Yes, it will work.
The biggest problems would be that your routing table may show both
links as your preferred default route, and that will mess with Internet
traffic. Check the routing table via 'route print -4' and ensure there's
one preferred default (destination 0.0.0.0 with the lowest metric).If
there are multiple with the same metric you can set interface metrics
under the network connections \ device \ IPv4 advanced properties. If
both networks have an internal DNS server (providing addresses for
internal resources) then name resolution may be odd also - you may have
to use IP addresses to access resources and be sure of which ones you're
opening.
This configuration is a potential security risk - if compromised this
machine could be used to access a restricted network and in a corporate
environment would be considered a breech.
Jamie
On 2014-07-15 8:39 AM, Thane Sherrington wrote:
At 11:09 AM 15/07/2014, Thane Sherrington wrote:
If I have a computer that's using one NIC (wired or wireless)

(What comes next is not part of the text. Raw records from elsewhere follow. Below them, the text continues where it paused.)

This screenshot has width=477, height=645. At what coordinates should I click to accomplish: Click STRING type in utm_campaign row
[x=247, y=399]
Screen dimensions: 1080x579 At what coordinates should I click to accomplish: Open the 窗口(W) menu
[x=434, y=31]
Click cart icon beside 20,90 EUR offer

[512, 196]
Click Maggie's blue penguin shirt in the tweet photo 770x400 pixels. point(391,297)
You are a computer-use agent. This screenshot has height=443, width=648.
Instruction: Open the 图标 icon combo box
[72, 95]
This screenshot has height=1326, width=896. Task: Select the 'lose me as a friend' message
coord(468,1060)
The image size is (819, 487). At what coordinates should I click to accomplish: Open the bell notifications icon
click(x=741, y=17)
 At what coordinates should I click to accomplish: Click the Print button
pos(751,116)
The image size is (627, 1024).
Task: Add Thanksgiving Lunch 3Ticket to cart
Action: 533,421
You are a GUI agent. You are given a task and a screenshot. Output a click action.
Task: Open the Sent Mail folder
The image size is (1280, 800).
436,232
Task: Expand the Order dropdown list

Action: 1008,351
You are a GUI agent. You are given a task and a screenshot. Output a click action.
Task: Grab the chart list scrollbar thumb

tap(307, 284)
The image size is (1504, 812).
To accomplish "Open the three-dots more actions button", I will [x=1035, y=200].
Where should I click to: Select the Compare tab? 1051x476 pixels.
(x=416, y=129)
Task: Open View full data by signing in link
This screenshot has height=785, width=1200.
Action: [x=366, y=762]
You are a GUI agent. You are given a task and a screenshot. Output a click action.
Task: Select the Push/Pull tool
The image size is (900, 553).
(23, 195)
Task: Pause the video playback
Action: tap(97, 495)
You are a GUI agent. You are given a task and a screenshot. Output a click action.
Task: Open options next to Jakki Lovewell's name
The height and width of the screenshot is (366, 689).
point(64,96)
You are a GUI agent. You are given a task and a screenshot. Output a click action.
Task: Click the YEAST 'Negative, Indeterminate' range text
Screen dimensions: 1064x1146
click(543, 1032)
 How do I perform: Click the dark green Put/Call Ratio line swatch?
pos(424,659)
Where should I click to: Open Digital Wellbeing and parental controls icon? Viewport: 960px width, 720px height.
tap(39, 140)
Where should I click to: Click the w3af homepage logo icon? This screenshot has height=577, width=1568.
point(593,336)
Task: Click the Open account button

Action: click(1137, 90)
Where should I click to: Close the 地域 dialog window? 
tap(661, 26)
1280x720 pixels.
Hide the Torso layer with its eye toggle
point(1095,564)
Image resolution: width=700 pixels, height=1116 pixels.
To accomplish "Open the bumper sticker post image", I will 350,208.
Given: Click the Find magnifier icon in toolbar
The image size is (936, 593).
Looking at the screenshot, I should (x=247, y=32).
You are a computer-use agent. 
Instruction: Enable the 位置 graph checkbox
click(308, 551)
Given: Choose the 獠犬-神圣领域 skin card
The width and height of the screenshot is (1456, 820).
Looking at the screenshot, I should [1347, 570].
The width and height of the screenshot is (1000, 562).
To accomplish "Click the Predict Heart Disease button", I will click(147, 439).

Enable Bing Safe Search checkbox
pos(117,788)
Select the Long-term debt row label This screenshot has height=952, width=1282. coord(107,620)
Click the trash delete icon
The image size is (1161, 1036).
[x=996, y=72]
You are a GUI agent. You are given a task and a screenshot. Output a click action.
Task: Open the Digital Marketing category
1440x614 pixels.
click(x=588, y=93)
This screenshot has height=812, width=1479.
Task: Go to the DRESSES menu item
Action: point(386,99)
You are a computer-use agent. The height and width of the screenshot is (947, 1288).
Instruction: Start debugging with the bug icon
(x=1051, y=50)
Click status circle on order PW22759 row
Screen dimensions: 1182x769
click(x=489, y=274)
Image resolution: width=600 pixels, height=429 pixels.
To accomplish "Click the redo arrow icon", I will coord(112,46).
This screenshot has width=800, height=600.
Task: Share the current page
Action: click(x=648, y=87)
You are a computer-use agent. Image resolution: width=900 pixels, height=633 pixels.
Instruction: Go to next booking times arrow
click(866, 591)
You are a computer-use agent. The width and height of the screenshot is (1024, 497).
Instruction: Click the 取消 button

connected to one network, and another connected to a different
network, can Windows 7 access both networks?
For instance:
NIC0 - 192.168.0.10
NIC1 - 192.168.1.10
Can I connect to two different servers at the same time - one at
192.168.0.99 and one at 192.168.1.99?
Well it looks like it works for me. I have a laptop connected to a
wired network and a wireless network, and I appear to be able to
access both routers and ping devices on different networks. Cool!
Anyone know if there are any caveats on this?